Once we obtain the graph nodes – the set of detected objects, we proceed to detecting their relations, mainly following the approach of Yang et al. (2018): First, we create a directed edge for each pair of objects that are in close enough proximity – as long as the relative distance between the objects in both axes is smaller than 15% of the image dimensions (which covers over 94% of the ground truth edges, and allows us to sparsify the graph, reducing the computation load). Once we set the graph structure, we process it through a graph attention network (Veličković et al., 2017) to predict the identities of each relation, resulting in a probability distribution $P_{L+1}$ over the relation type of each edge.

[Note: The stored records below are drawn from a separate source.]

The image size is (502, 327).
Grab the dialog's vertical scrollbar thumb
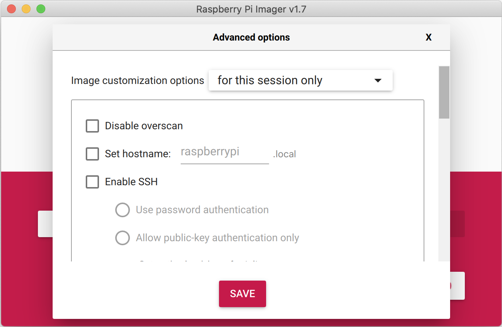444,92
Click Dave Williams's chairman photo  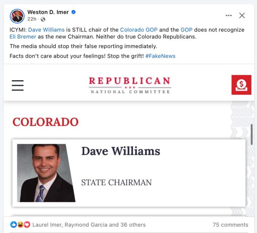point(46,173)
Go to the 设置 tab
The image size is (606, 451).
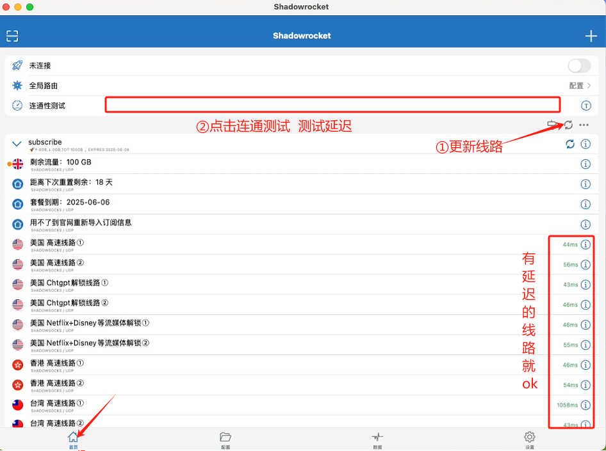click(x=529, y=439)
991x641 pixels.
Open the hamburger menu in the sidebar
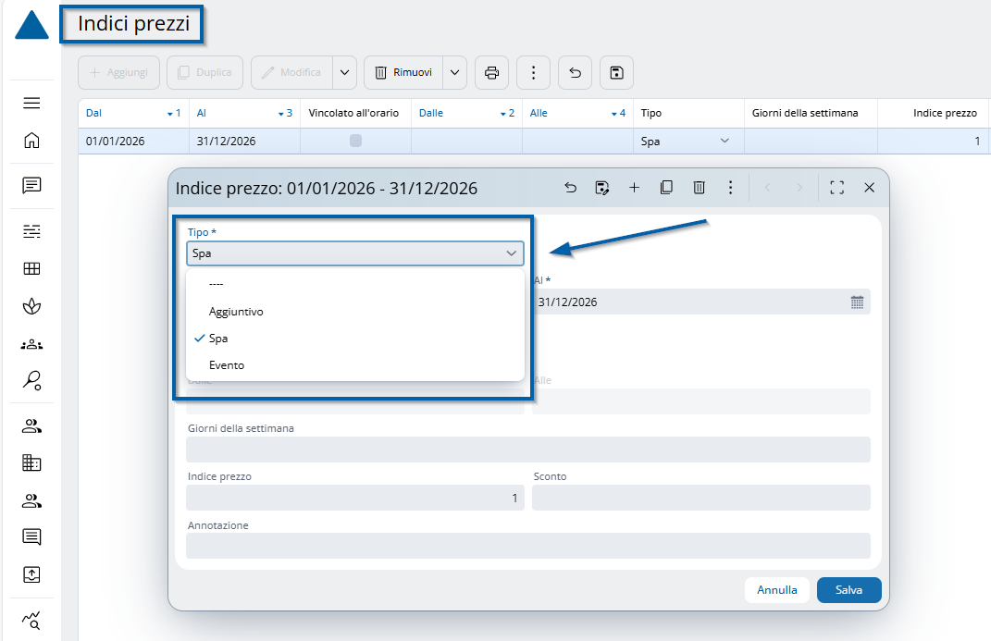(31, 103)
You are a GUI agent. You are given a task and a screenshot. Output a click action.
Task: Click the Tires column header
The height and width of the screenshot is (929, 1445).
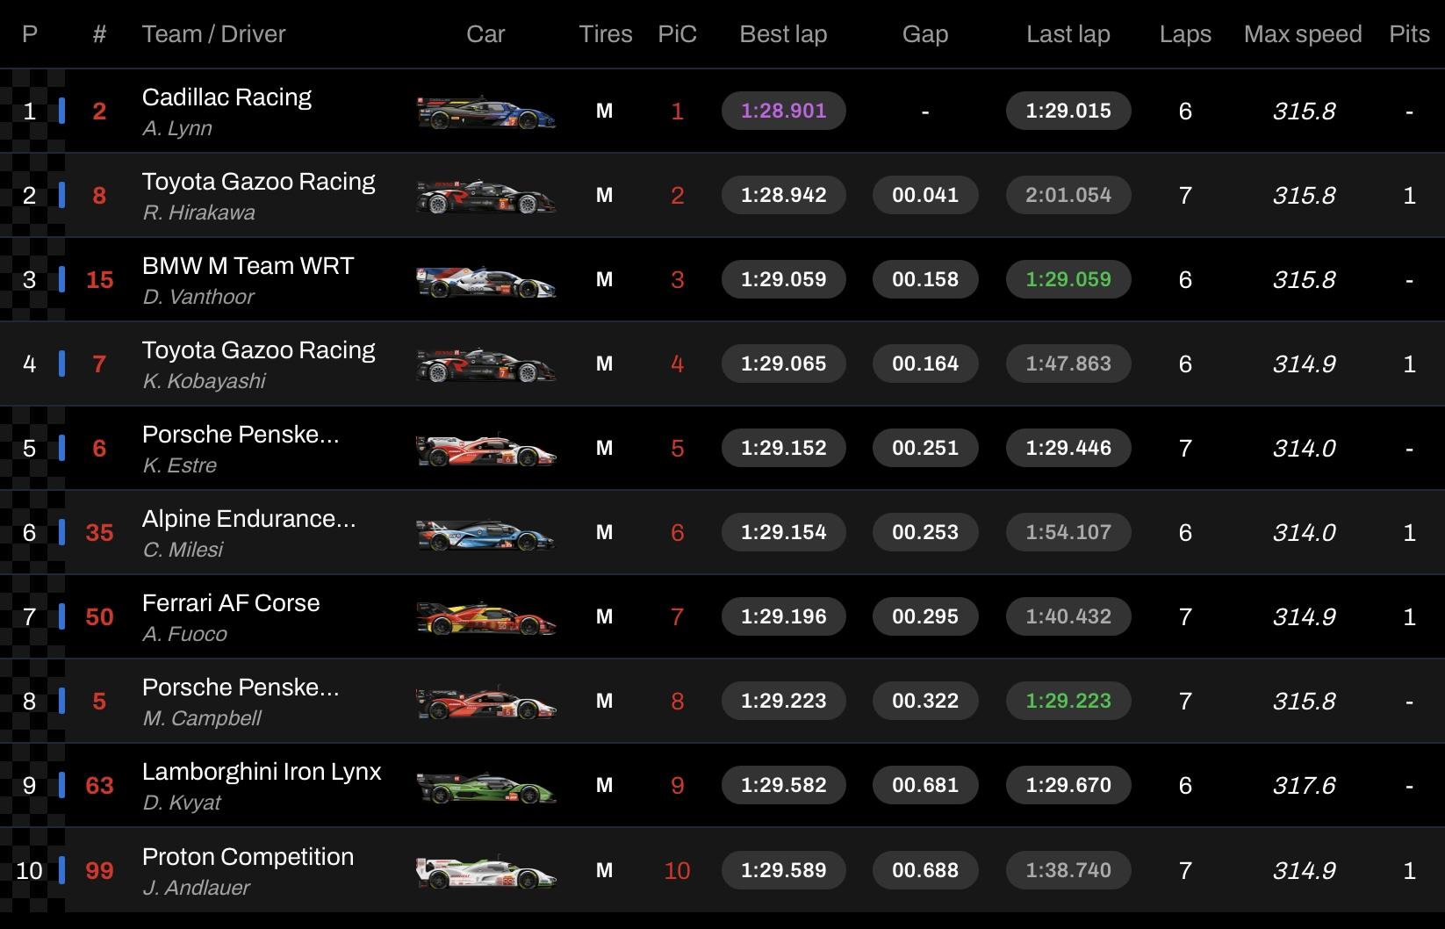click(x=606, y=34)
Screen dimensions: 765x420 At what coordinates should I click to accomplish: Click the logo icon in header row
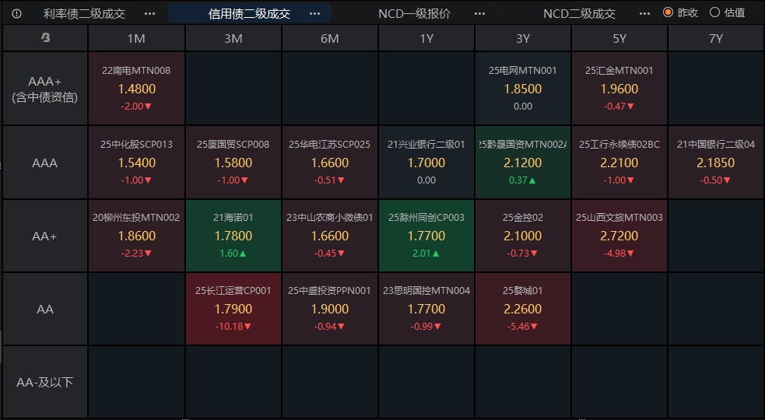(45, 38)
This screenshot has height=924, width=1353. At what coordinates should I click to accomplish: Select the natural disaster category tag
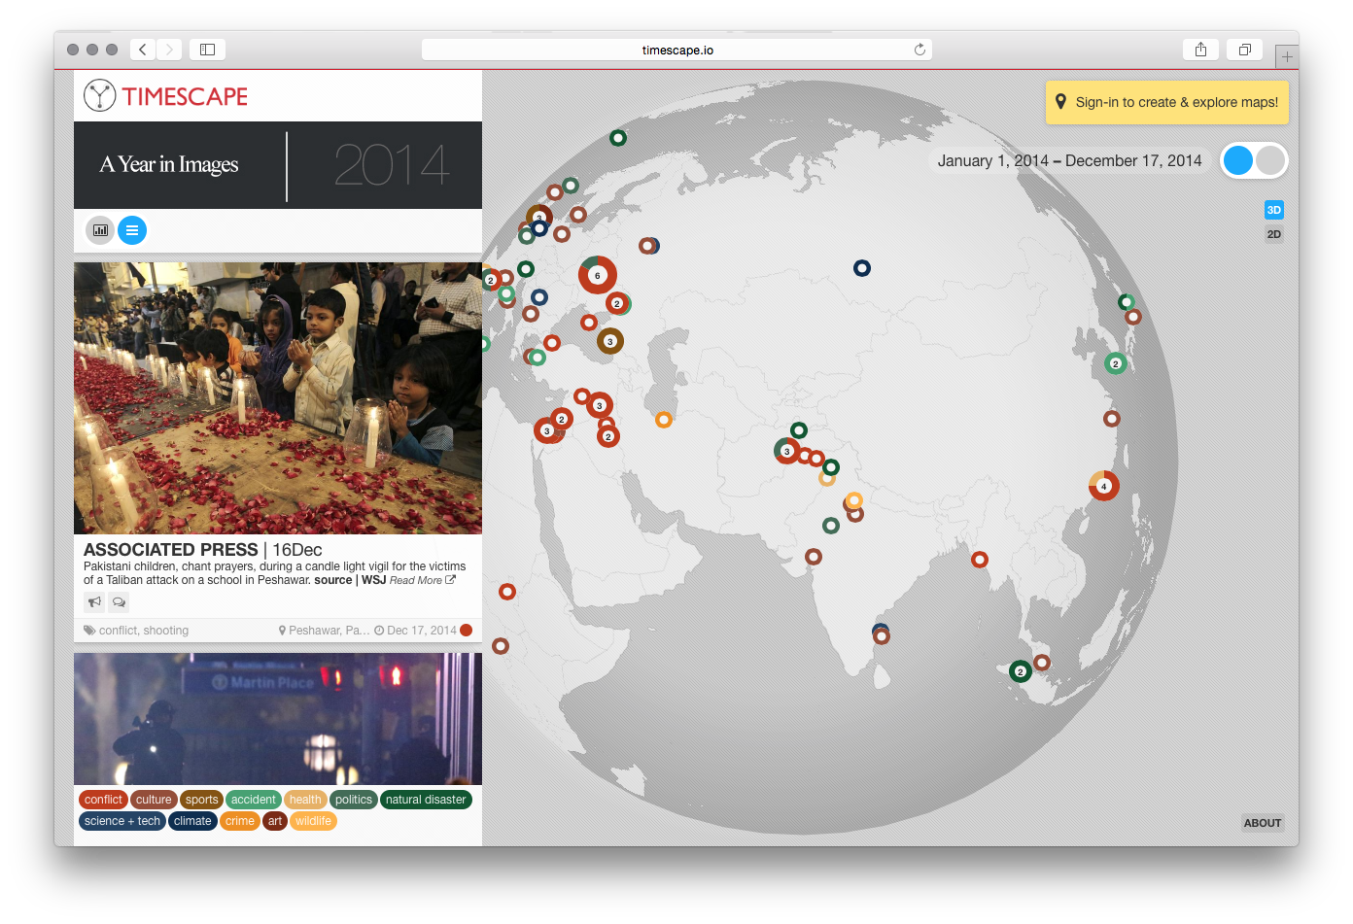(x=426, y=800)
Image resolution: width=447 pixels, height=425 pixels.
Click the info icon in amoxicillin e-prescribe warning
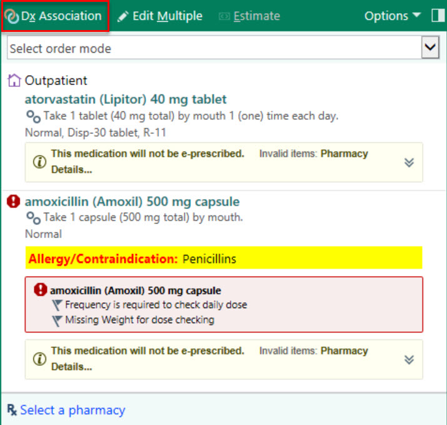pos(39,359)
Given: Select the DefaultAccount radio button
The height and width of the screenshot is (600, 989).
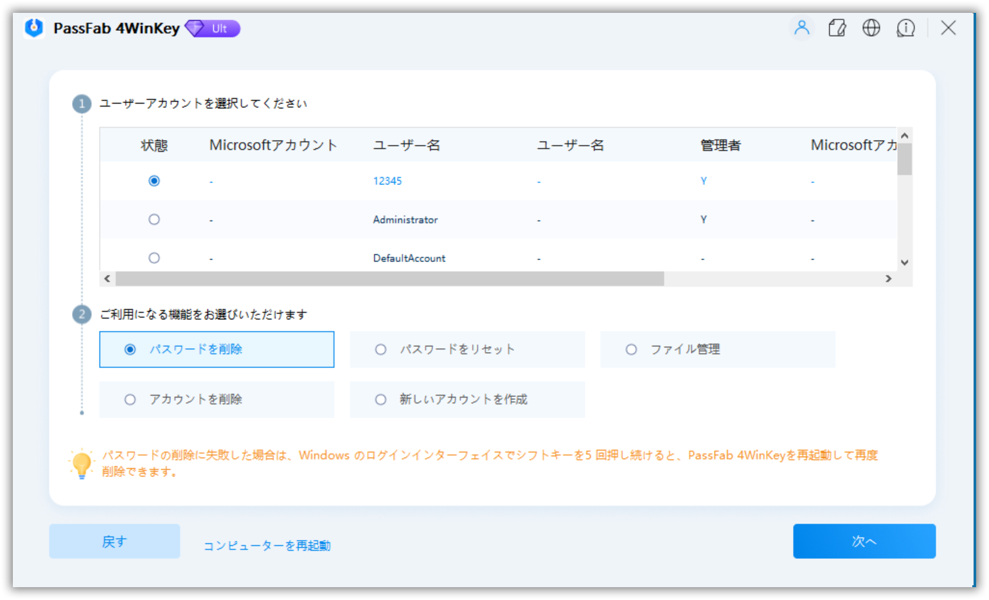Looking at the screenshot, I should coord(154,258).
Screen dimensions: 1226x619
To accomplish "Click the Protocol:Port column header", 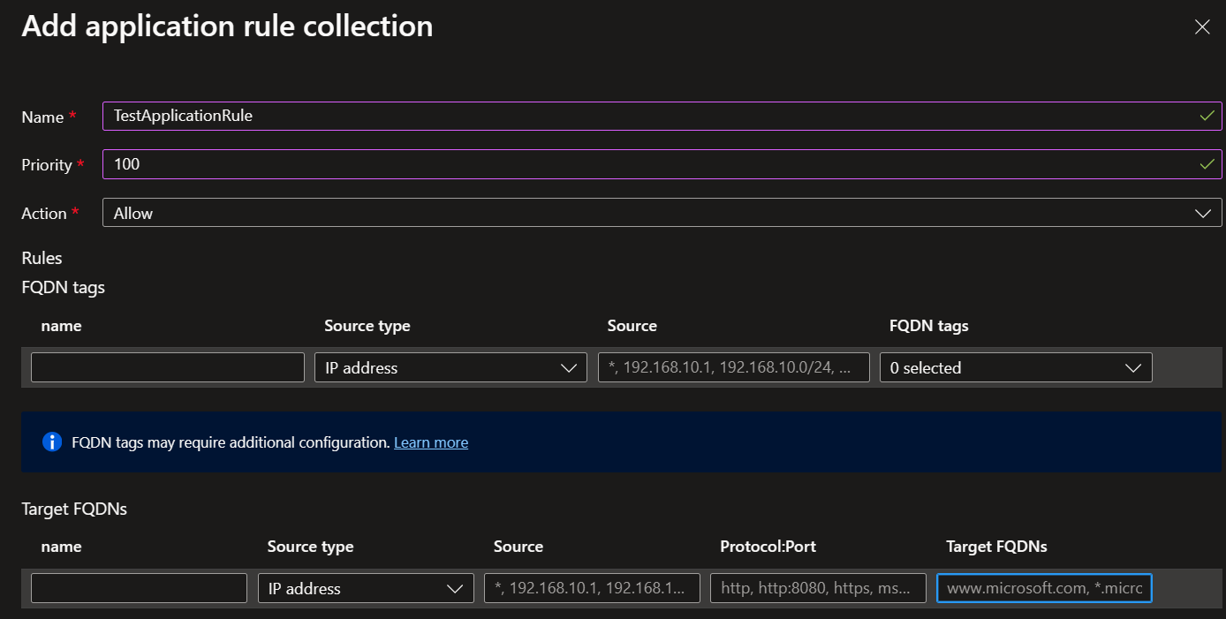I will [x=768, y=547].
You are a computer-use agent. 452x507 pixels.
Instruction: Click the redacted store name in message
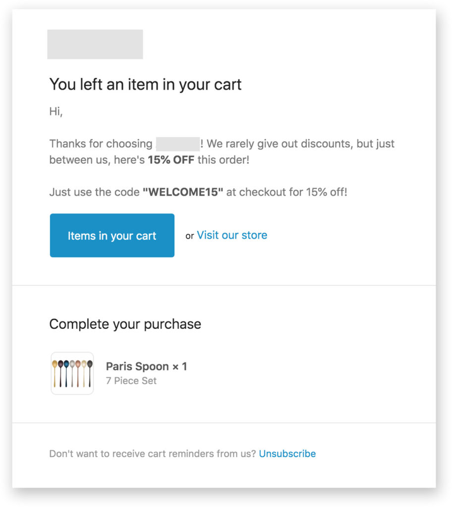click(x=177, y=144)
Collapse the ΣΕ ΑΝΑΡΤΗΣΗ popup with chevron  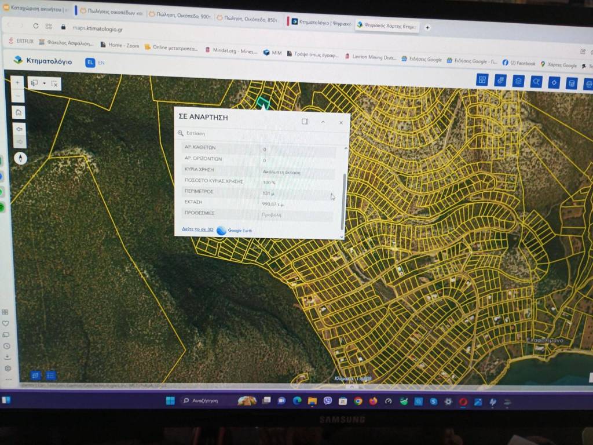[x=323, y=122]
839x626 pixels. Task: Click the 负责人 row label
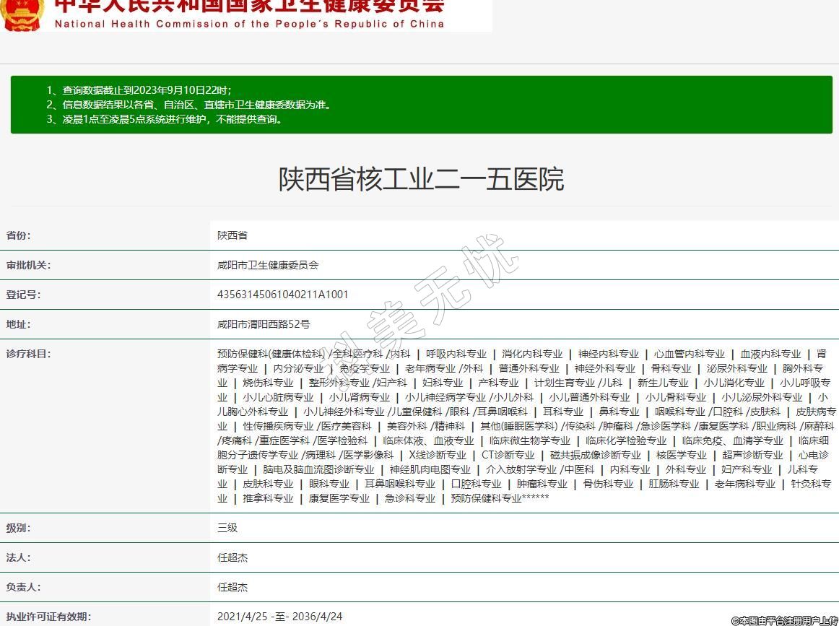(24, 587)
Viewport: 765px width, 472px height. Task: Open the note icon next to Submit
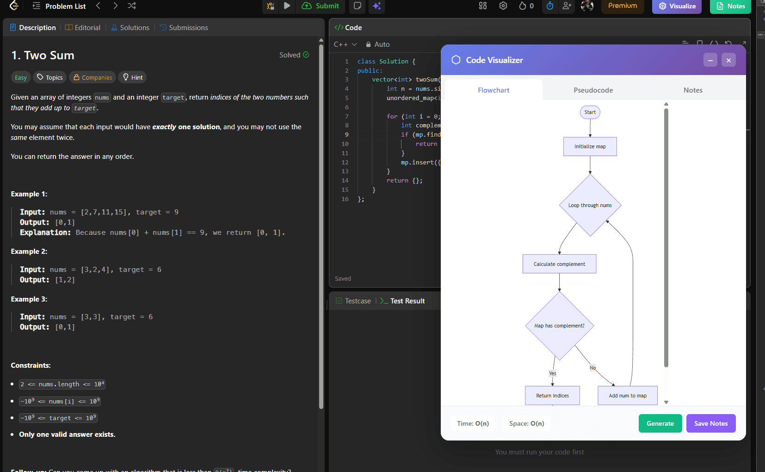(x=358, y=6)
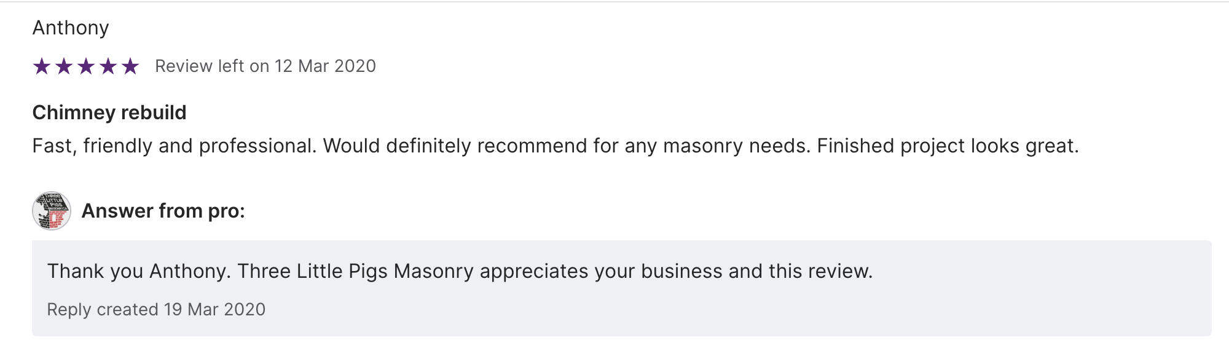
Task: Click "Thank you Anthony" in the reply
Action: point(138,272)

5 Implementation and training details

We train the model using the Adam optimization method (Kingma & Ba, 2014), with a learning rate of $10^{-4}$ and a batch size of 64. We use gradient clipping, and employ early stopping based on the validation accuracy, leading to a training process of approximately 15 epochs, equivalent to roughly 30 hours on a single Maxwell Titan X GPU. Both hidden states and word vectors have a dimension size of 300, the latter being initialized using GloVe (Pennington et al., 2014). During the training, we maintain exponential moving averages of the model weights, with a decay rate of 0.999, and use them at test time instead of the raw weights. Finally, we use ELU as non-linearity and dropout of 0.15 across the network: in the initial processing of images and questions, for the state and edge representations, and in the answer classifier. All hyperparameters were tuned manually (from the following ranges: learning rate $[5{\cdot}10^{-5},10^{-4},5{\cdot}10^{-4},10^{-3}]$, batch size $$, dropout$[0.08,0.1,0.12,0.15,0.18,0.2]$and hidden and word dimensions$$ to comply with GloVe provided sizes).

We have preprocessed all the questions by removing punctuation and keeping the top 5000 most common words, and use the standard training/test splits provided by the original datasets we have explored (Hudson & Manning, 2019; Agrawal et al., 2018): For GQA, we use the more common “balanced" version that has been designed to reduce biases within the answer distribution (similar in motivation to the VQA2 dataset (Goyal et al., 2017)), and includes 1.7M questions split into 70%/10%/10% for training, validation and test sets respectively. For VQA-CP, we use version v2 which consists of 438k/220k questions for training/test respectively. Finally, for the new generalization split, we have downsampled the data to have a ratio of 80%/20% for training/test over approximately 800k questions overall. All results reported are for a single-model settings, except the ensemble scores for GQA that compute majority vote over 10 models, and the ablation studies that are performed over 5 runs for each ablated version. To measure the confidence of the results, we have performed additional 5 runs of our best-performing model over both the GQA Test-Dev and VQA-CP, getting standard deviations of 0.22 and 0.31 respectively.

In terms of time complexity, the NSM is linear both in the number of question words $P$, and the size of the graph ($S\leq 50$ states and $E\approx O(S)$ due to the proximity-based pruning we perform while constructing the graph), multiplied by a constant $N=8$ of reasoning steps $O(N(V+E+P))$. Similarly, the space complexity of our model is $O(V+E+P)$ since we do not have to store separated values for each computation step, but rather keep only the most recent ones.